The term “secret society” encompasses a wide variety of exclusive and clandestine organizations, many of which have been in existence for centuries and count some of history’s most influential figures among their members. Secret societies pique our curiosity because they often keep their activities and objectives concealed from nonmembers and the public. Though there are exceptions, the intentions of these exclusive groups are generally not nefarious; for instance, some college clubs can be considered secret societies because they have private rituals and traditions whose symbolism and mystique serve to create a sense of belonging and shared purpose.
The most prominent secret societies have left their mark on history, from wielding their influence over governments to shaping the course of labor and religious movements. Because of the secretive nature of these organizations, their historical origins can be complex to track down, and are often debated by historians and scholars. From the medieval beginnings of the Freemasons to the puzzling origins of Cicada 3301, here are six unusual facts about these mysterious groups.
One of the World’s Oldest Secret Societies Still Flourishes Today
The history of the Freemasons dates back to the Middle Ages and the guilds of skilled stonemasons who regulated the qualifications of the stoneworkers. Their work required stonemasons to travel, encouraging a more open-minded worldview. The modern Freemasonry society was founded in England in 1717 and quickly spread throughout Europe and the American colonies. The organization established guidelines not only for stonework, but also for the moral and spiritual values of its members. Today, there are over 6 million Freemasons around the world. They still use the same system of secret rituals — including handshakes, passwords, and symbols — that have been used since the 18th century, but in recent years the group has begun making moves toward modernization and transparency. In 2021, the Freemasons issued the first annual report in their 300-year history.

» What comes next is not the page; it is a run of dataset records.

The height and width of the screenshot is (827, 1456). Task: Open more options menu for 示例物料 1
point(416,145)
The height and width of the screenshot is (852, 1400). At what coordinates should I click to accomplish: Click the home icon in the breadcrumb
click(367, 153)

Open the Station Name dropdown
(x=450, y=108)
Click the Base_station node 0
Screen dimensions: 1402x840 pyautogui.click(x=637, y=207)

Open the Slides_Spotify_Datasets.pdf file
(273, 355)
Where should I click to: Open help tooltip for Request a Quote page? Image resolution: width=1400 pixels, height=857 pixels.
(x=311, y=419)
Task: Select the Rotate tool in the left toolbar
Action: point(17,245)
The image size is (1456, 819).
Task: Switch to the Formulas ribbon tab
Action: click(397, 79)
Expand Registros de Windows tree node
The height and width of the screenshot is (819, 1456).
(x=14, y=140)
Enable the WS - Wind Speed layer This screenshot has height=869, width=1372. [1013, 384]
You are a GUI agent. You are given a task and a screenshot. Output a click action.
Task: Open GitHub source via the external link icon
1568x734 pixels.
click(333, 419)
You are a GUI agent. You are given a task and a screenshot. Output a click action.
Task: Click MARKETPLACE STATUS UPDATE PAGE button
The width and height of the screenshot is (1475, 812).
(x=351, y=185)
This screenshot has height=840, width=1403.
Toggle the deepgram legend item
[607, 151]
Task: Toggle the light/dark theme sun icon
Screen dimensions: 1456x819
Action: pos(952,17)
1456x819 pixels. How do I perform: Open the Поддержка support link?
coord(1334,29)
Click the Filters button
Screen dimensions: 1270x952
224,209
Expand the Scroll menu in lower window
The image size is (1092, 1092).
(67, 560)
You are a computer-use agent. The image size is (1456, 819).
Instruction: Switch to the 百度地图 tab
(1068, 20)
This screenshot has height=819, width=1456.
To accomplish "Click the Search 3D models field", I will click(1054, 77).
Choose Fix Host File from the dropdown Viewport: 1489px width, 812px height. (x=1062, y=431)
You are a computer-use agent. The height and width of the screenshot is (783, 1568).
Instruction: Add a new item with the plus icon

The Real Illuminati Was Interested in Enlightenment for All
The name “Illuminati” has been used to refer to various groups, both real and fictional, since the 15th century. But the group most closely linked to the name dates back almost 250 years to the Bavarian Illuminati, formally known as the Order of the Illuminati. The short-lived secret society was founded in Ingolstadt, Bavaria, in 1776 by German professor Adam Weishaupt, who wanted to create “a state of liberty and moral equality, freed from the obstacles which subordination, rank, and riches, continually throw in our way.” Taking inspiration from the Freemasons and French Enlightenment philosophers, Weishaupt formed a secret society that climbed to more than 2,000 members in Bavaria, France, Hungary, Italy, and other regions where Enlightenment ideas were taking hold. The Bavarian government eventually shut down the Illuminati in 1784, prohibiting the creation of any groups not authorized by law. But there were those who believed the society went underground, spawning a number of conspiracy theories that linked the group to world events, from the French Revolution to the 9/11 terror attacks.